→ REQUIREMENT
Look through the data below for the line with "Instruction: Click the Art-Nr: 943169 heading" and the line with "This screenshot has height=819, width=1456.", then transcribe exactly from the first through the second, leaving out all pictures.

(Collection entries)
○ ○ ○

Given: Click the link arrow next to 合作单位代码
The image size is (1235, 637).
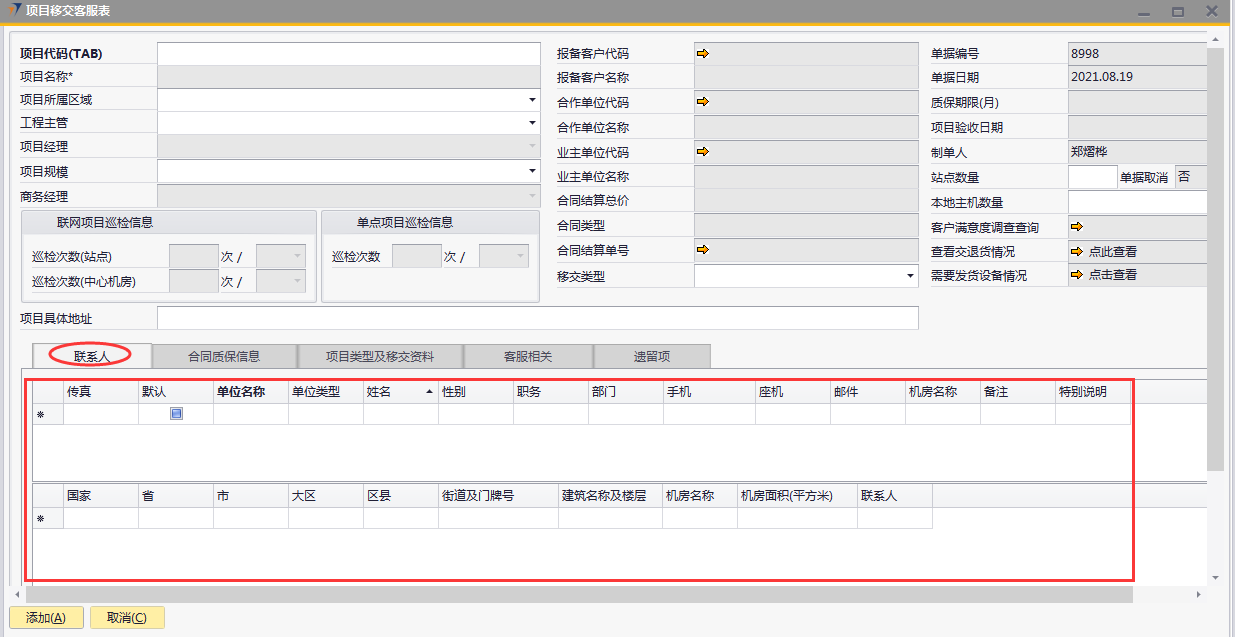Looking at the screenshot, I should pos(702,102).
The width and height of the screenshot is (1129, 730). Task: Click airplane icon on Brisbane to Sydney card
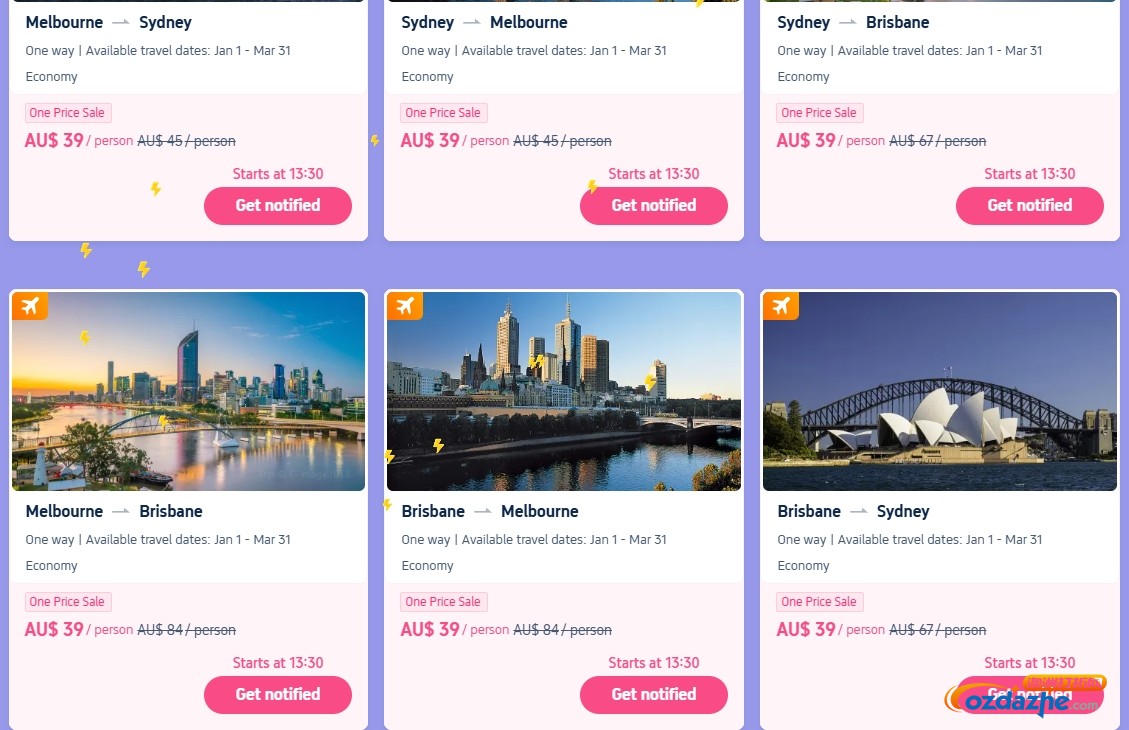(x=781, y=306)
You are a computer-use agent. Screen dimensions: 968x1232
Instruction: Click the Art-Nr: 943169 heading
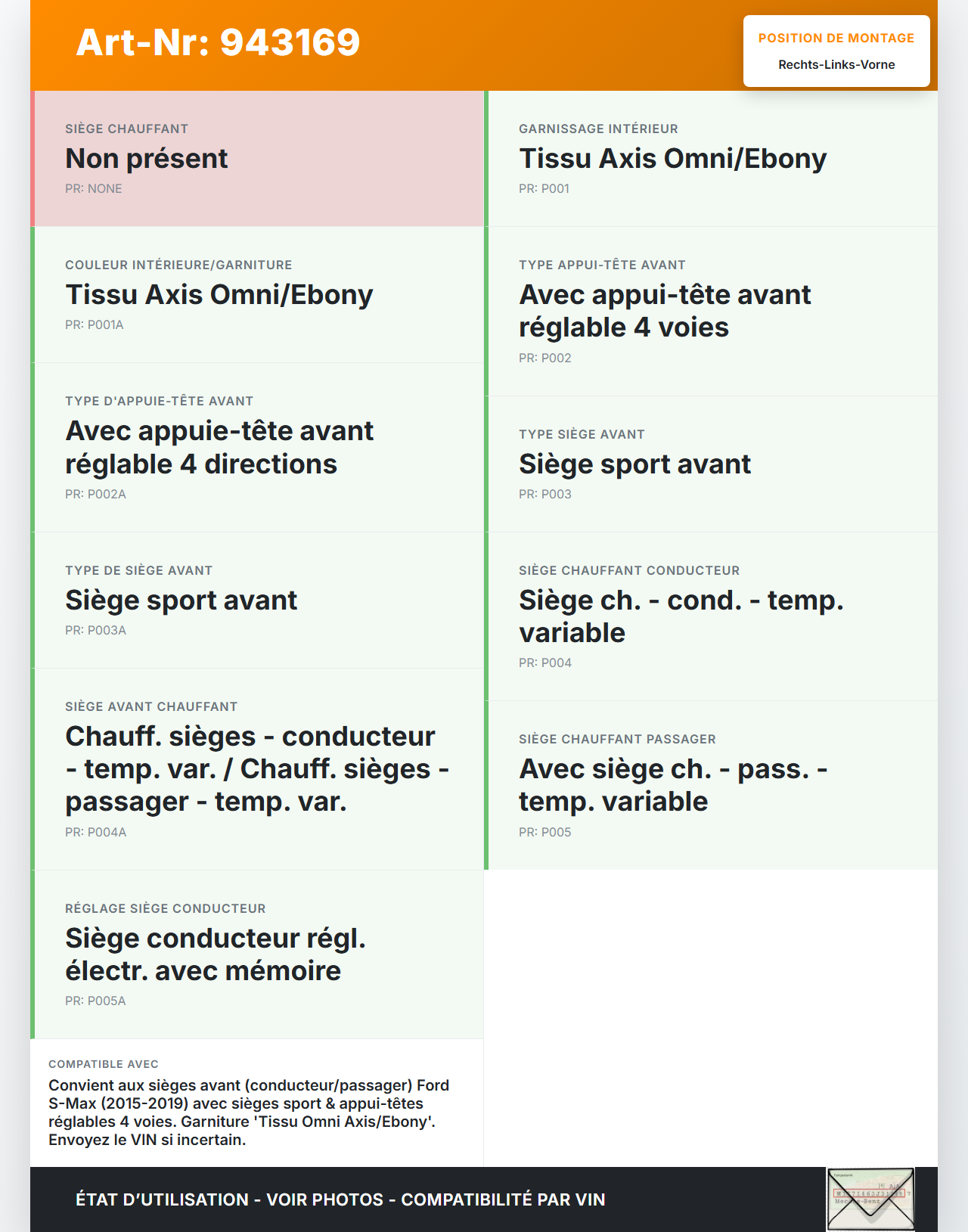coord(218,42)
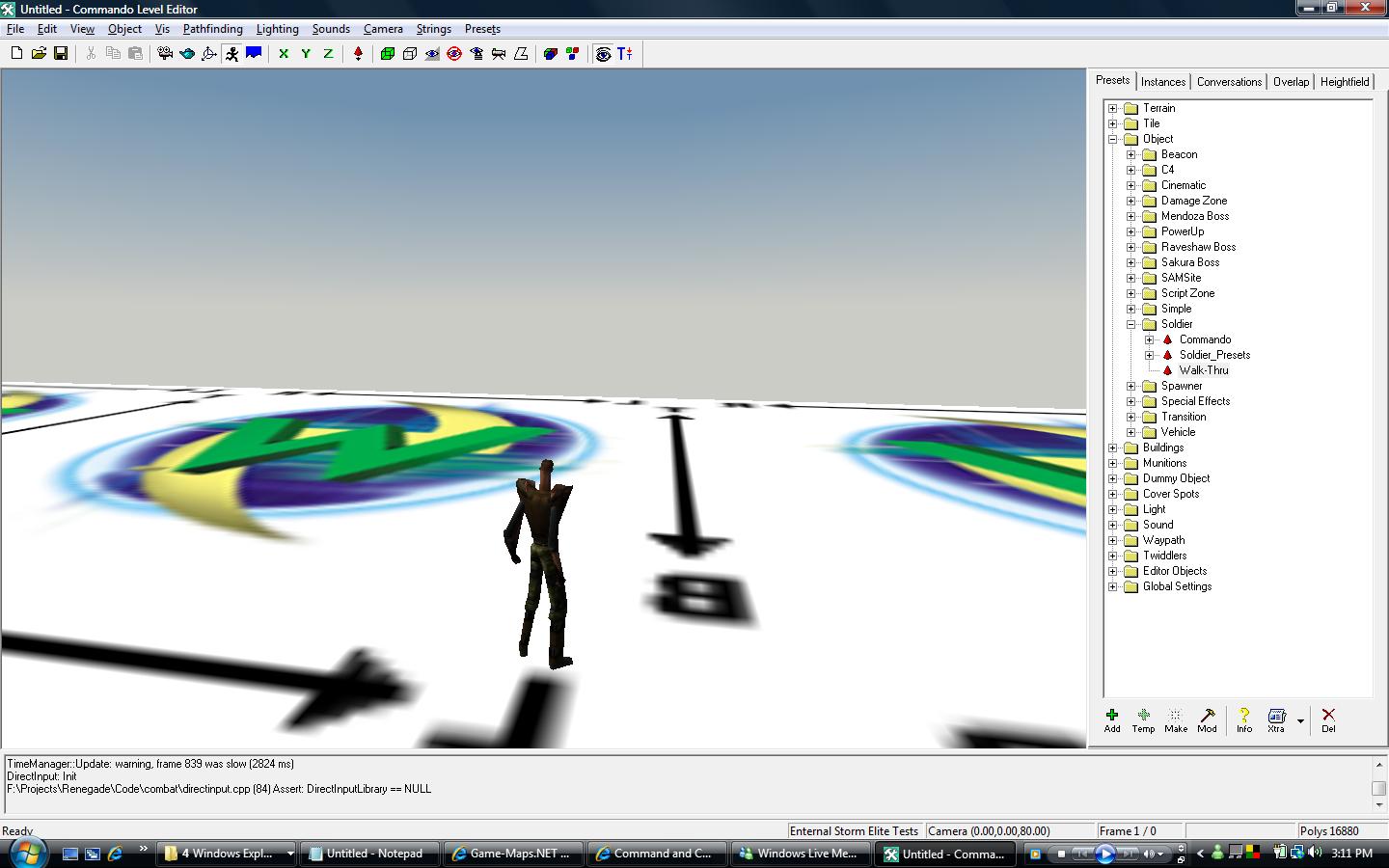Click the Add preset button
Screen dimensions: 1389x868
pyautogui.click(x=1112, y=719)
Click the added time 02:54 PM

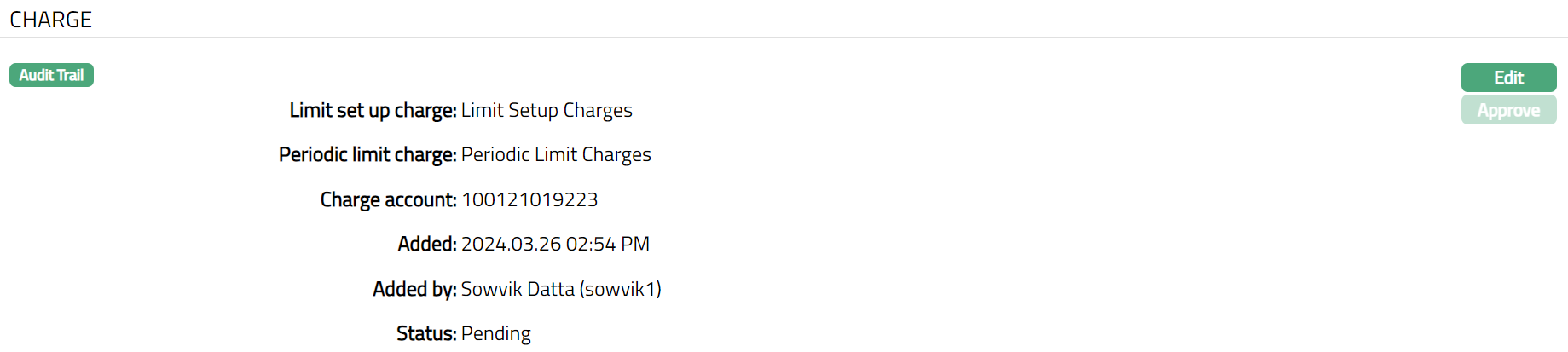[x=608, y=244]
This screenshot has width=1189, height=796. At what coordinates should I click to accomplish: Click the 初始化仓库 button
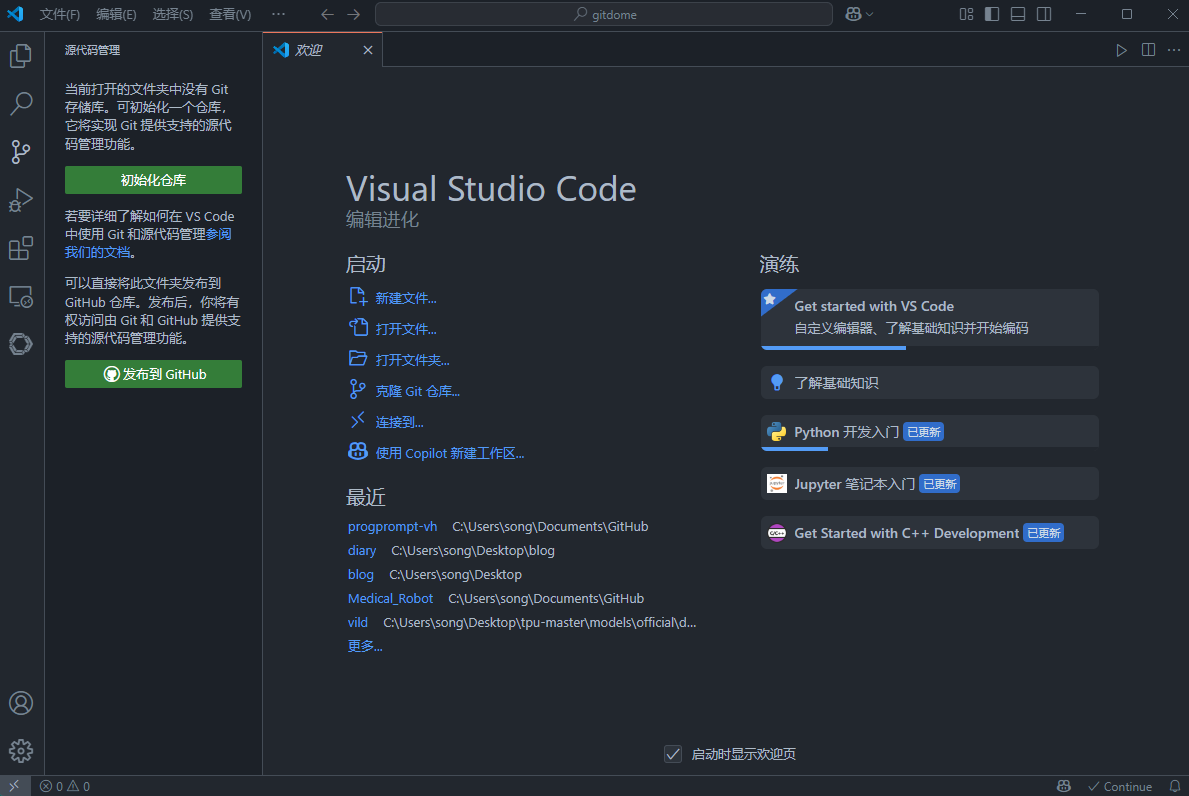point(153,180)
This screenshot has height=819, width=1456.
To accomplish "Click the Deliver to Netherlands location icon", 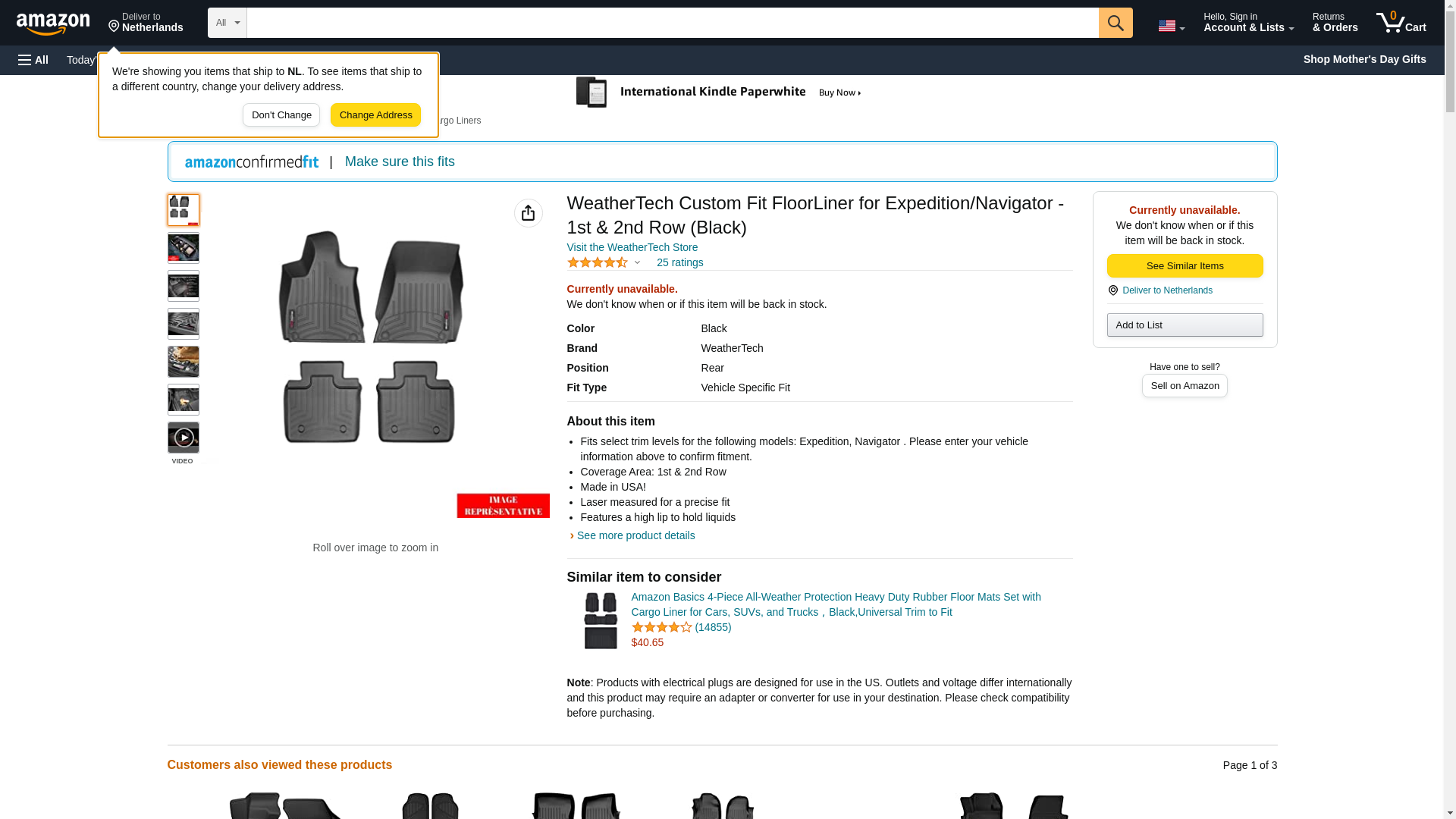I will 1113,290.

○ ○ ○

→ ANSWER SPACE
Instruction: Click the Art-Nr: 943169 heading
coord(218,42)
Click the Add preset button
Screen dimensions: 1389x868
pyautogui.click(x=1112, y=719)
Click the added time 02:54 PM

[x=608, y=244]
This screenshot has width=1189, height=796. At what coordinates should I click to accomplish: Click the 初始化仓库 button
point(153,180)
This screenshot has height=819, width=1456.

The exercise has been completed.